How does FCI guarantee data consistency and integrity?
FCI technology uses windows clustering to start-up the sql server service on the secondary node and provides the secondary node with the data and log disks.
Assuming the OS on node 1 crashed, and the FCI failover started-up the node 2, then what is the guarantee of data consistency and integrity? For example - it could be that the OS crashed while working on the sql data and log files thereby causing corruption.
To answer this question, let's look at what happens when a transaction is committed to the database.
When a DML statement is executed against SQL Server, a few events must happen.
- The transaction is written to the transaction log on disk.

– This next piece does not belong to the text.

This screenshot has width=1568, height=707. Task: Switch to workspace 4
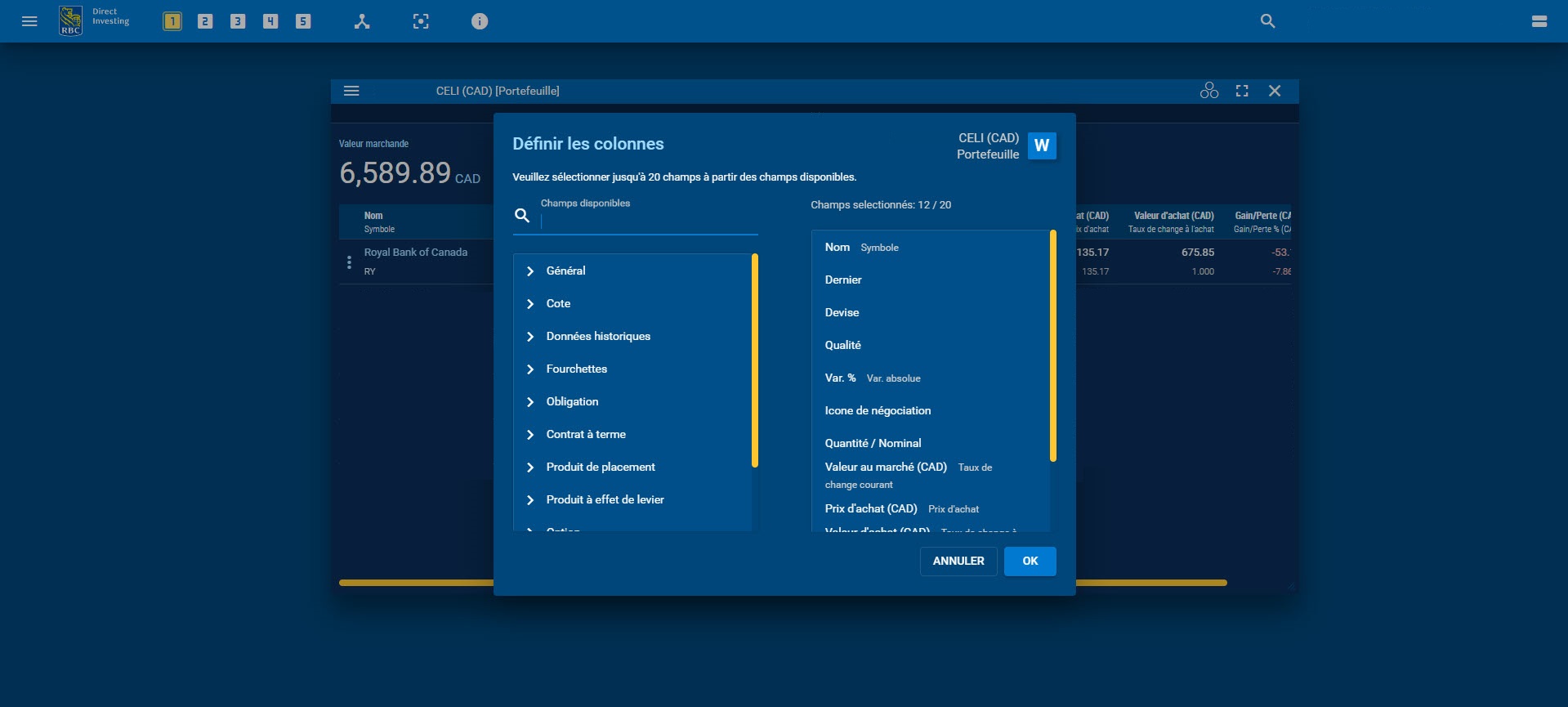pyautogui.click(x=270, y=21)
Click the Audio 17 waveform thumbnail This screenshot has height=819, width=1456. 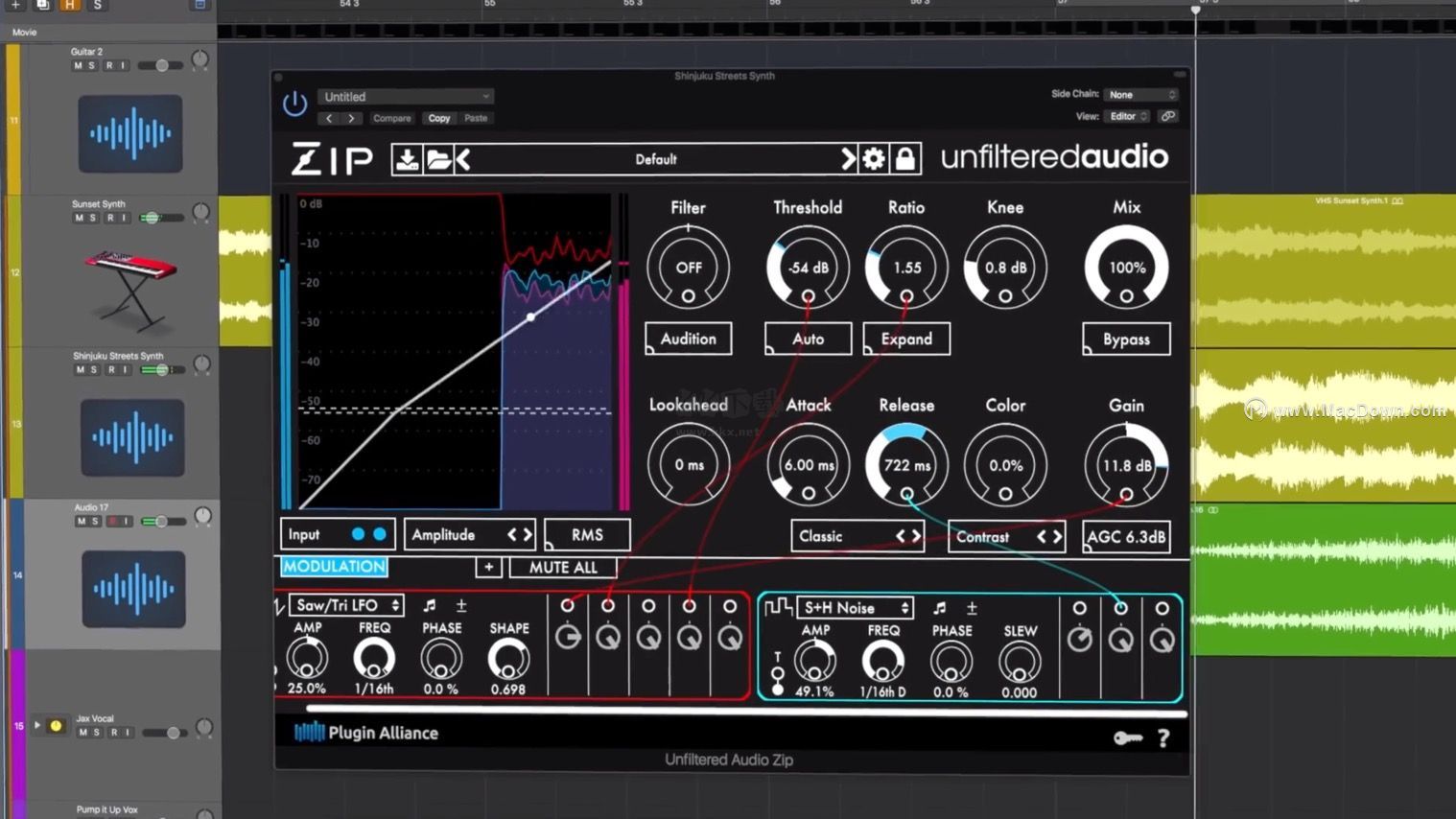(x=131, y=589)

- The transaction is next written to the corresponding data page in memory and the data page is then marked as dirty (I.E. it no longer matches what is on disk).
- At the next
LAZY WRITE, dirty pages will be written back to disk. Due to the frequency of when these run, it's actually possible for a single data page to receive several changes before the entire page is written back to disk.
Once the transaction is in the transaction log, it's essentially committed. This is the key point in the process. If the SQL Server were to crash prior to the change making it to the transaction log, SQL Server would have never acknowledged to the client that the transaction was successful.
If the SQL Server were to crash after the transaction log is updated, and prior to the page being updated in memory or on disk, the transaction could still be recovered from the transaction log. Once the SQL Server service starts on the new primary node, the database would go through recovery, and roll the database forward by applying the transaction from the transaction log that were not yet written to the data files.